Problem to work on :: Return the stretch of the earnings call transcript below from "Understood. Thank you." through "market, any event?", copied word for word.

Text ::

--

Yeah. There's no product-specific backlog that was weaker than the other.

Shawn Harrison -- Longbow Research -- Analyst

Understood. Thank you.

Operator

Thank you. We're next going to William Stein from SunTrust. Please go ahead.

William Stein -- SunTrust Robinson Humphrey -- Analyst

Great. Thanks for takin my question. Steve, you've already told us that the weakness was very broad-based by markets and by geo. I wonder if the strength or the very recent strong recovery in bookings trends could be attributed to anything in particular, any geo, any end market, any event?

Steve Sanghi -- Chairman and Chief Executive Officer

So I would say if you have to pick a geography that is -- that has shown strength, it would be China.

William Stein -- SunTrust Robinson Humphrey -- Analyst

And not -- but nothing by end market there? We've heard about China auto recovering significantly. Are you seeing that as well?

Steve Sanghi -- Chairman and Chief Executive Officer

Yeah. I mean we manage our business by product line, as you know. So we have rough end market commentary where we believe that the only stronger end market has been data centers. Communication and aerospace and defense were flattish.

And automotive, industrial and consumer appliances were the weakest markets. With a one-month booking in October, we can't really tell you a change in that tone. We just don't track it that way.

William Stein -- SunTrust Robinson Humphrey -- Analyst

Thanks. And one more, if I can, with regard to the Microsemi system, their ERP integrations that you're doing. Can you remind us of the timing to complete these? And I just forget whether there is a step function cost savings that happens at the end of it all? Or is it more linear as we go? And remind us of the size of that, please? Thank you.

Ganesh Moorthy -- President and Chief Operating Officer

So if you recall, we began this a year ago and have had a number of transitions we make every quarter. We just did the most recent of that on November 1 of this year. In my prepared remarks, I said we have at least another four quarters to get to substantially complete. We're about halfway through at this point in time.

--

Source material ::

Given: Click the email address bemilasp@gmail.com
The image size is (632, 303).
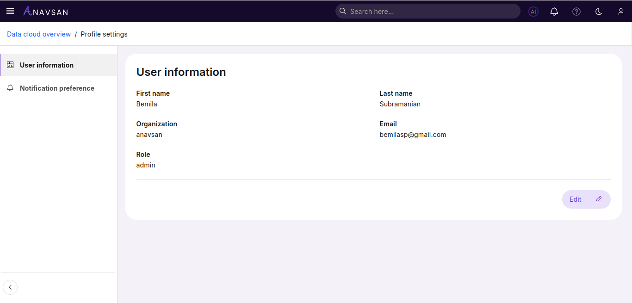Looking at the screenshot, I should pyautogui.click(x=413, y=134).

--

Solution for this exercise ::
Understood. Thank you.

Operator

Thank you. We're next going to William Stein from SunTrust. Please go ahead.

William Stein -- SunTrust Robinson Humphrey -- Analyst

Great. Thanks for takin my question. Steve, you've already told us that the weakness was very broad-based by markets and by geo. I wonder if the strength or the very recent strong recovery in bookings trends could be attributed to anything in particular, any geo, any end market, any event?